One relevant point here is that it's relatively easy to merge two branches of changes for a simple (key/value) data model, but harder to merge changes to relational data where there are additional constraints (like foreign keys) which must be preserved.

That said, just because it's easy to merge key/value data, doesn't mean that the results of the merge are necessarily going to be correct. The constraints still exist, they're just not explicit in the data model, meaning that when your network partition gets joined up again and it magically merges all those changes at the key-value level, you may be ending up with data that's broken in subtle, difficult-to-track-down ways because other implicit constraints weren't respected by the merge.

So, merging changes in a way that respects constraints which apply to that data, is a hard problem in general. Key/value stores, with their less-structured data model, sweep that problem under the carpet somewhat in order to make things easier in distributed settings. Relational databases suffer from trying to address the problem more fully.

gfodor · on July 5, 2010

This is a really important point. There seems to be this joy people are having from shedding their schema since they can just get stuff done and not have it get in the way. This should be just as much scary as liberating. You're basically flying on manual now, and there's nothing protecting your data integrity anymore.

dalore · on July 5, 2010

I disagree, RDF is gaining ground and is getting more popular. In the real world, schema changes are a fact of life and RDF handles it well. RDF also solves the relationship quandary you mention and even allows database (stores) to be distributed and disparate.

mjw · on July 5, 2010

RDF is based on a highly-normalised data model though--everything is broken down into binary relations.

This is essentially just a rephrasing of the relational model (modulo a relatively simple translation which adds surrogate keys in order to split up >2-ary relations which aren't normalisable any further, into binary relations)

mjw · on July 5, 2010

Couldn't agree more.

They key point which I think people need to realise is that document databases / key-value stores are essentially lower-level tools than relational databases.

Don't expect a free lunch from choosing lower-level tools. Choose them when you need the extra flexibility / performance / scalability, but be prepared for an increased risk of shooting yourself in the foot, and prepared to implement lots of lower-level pieces of the puzzle, which a high-level tool will handle correctly (if not as speedily) for you.

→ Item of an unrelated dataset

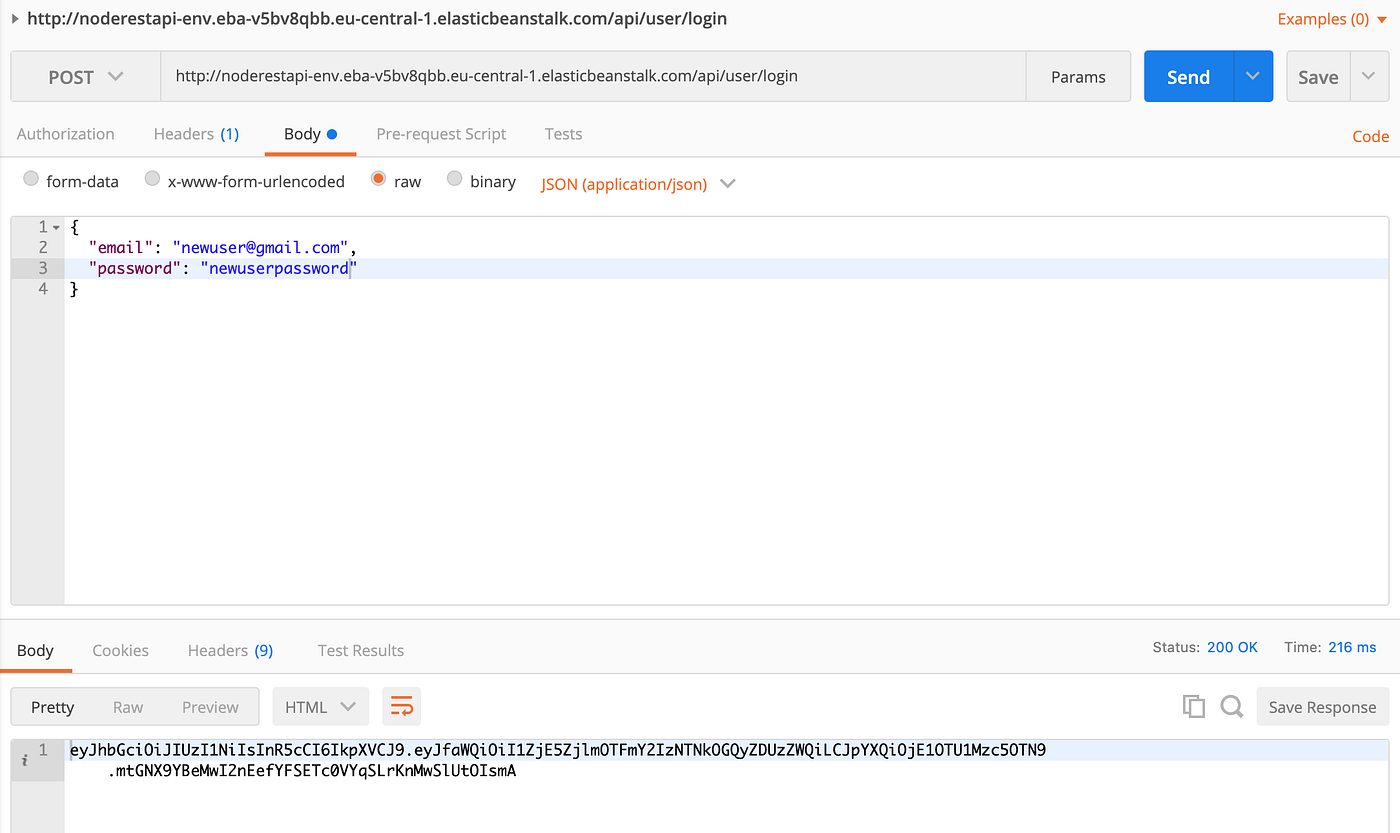The height and width of the screenshot is (833, 1400).
Task: Change the HTML response format dropdown
Action: point(320,706)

Rather like choosing C over (say) Python. Although I wouldn't push the analogy tooo far.

wanderr · on July 5, 2010

I stopped reading when he said consistency is in your hands (with noSQL). Since you have to manage relationships, and doing so requires several round trips to the datastore, and generally doesn't involve transactions, what happens when inserts 1 and 2 succeed, but insert 3 fails? What happens if you crash before insert 3? In high volume applications, these situations will arise and you will end up with inconsistent data. That doesn't prevent noSQL from being useful in some situations, but it's a far cry from putting control over consistency in your hands.

jchrisa · on July 5, 2010

CouchDB has full ACID on a single document, so you can avoid these scenarios by writing everything that needs to happen in a transaction into a single document. Modeling your data like this means you are also more robust against partial replications (when using offline mode).

It is possible to do banking this way (CouchDB is probably better for banking than relational systems). Here's an example:

http://books.couchdb.org/relax/reference/recipes

wanderr · on July 5, 2010

I'm not too familiar with CouchDB in particular or what exactly a "document" is. Let's say I have a site about books. I need to be able to look up books by author, title, isbn and users who have it in their catalogue. Is there a way in CouchDB to ensure consistency while maintaining those relationships?

jchrisa · on July 6, 2010

Yes, that's what the incremental map reduce indexes are used for. Each book would be a document, which you could query by any of those attributes. I'd store the fact that each user owns a book as it's own document, and then you can easily get a view of books by user, or of users by book.